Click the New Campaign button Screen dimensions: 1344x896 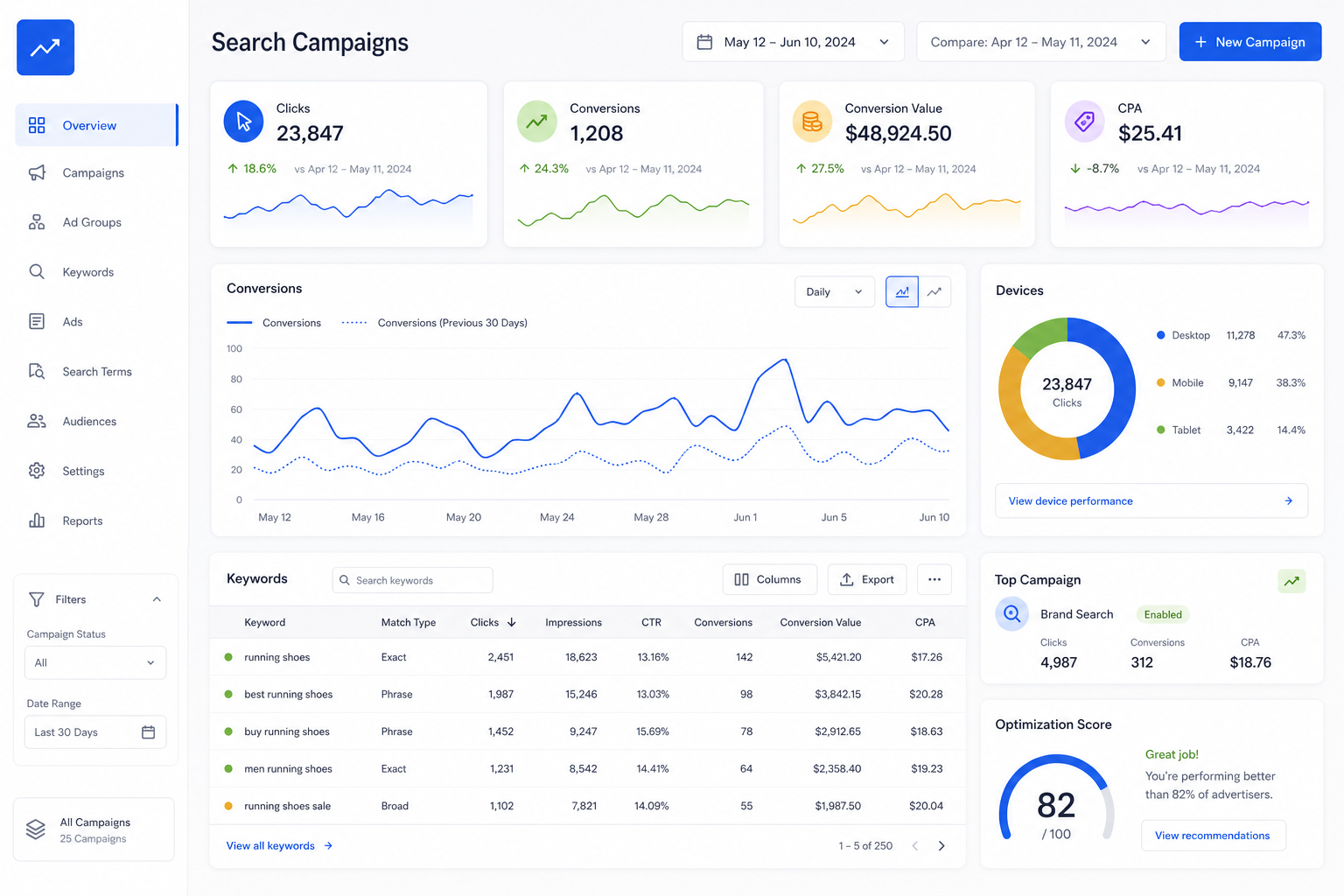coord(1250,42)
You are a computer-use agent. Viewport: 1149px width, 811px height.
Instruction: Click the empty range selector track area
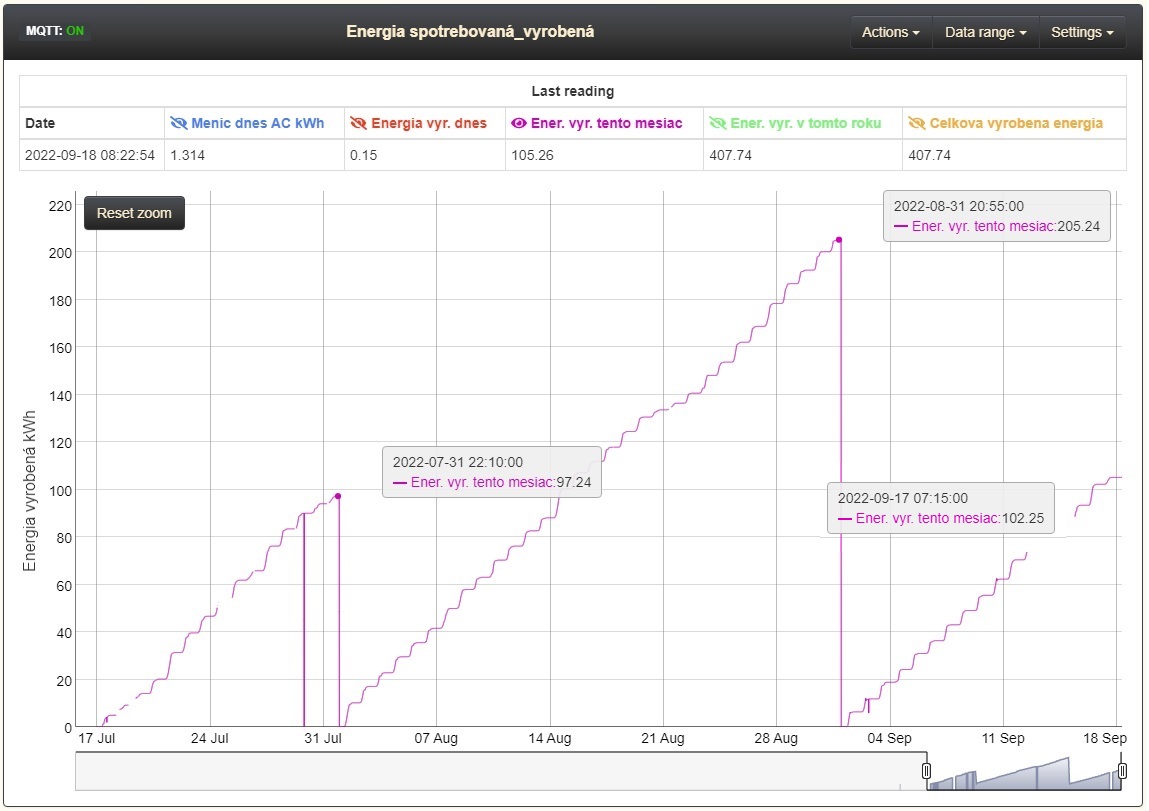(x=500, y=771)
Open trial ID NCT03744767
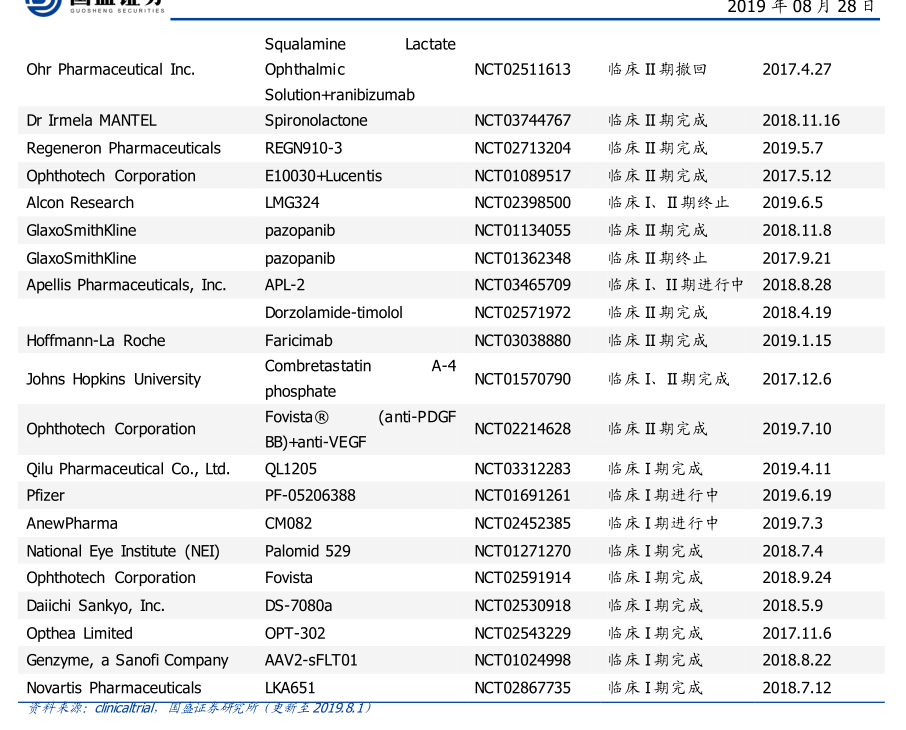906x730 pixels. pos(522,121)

================================

#### Work instructions:
Each line from the one holding "You are a computer-use" through the last line of the records above must be duplicated exactly, and pictures must not be.

#### Response to this exercise:
You are a computer-use agent. Viewport: 1149px width, 811px height.
Instruction: Click the empty range selector track area
(x=500, y=771)
Open trial ID NCT03744767
906x730 pixels. pos(522,121)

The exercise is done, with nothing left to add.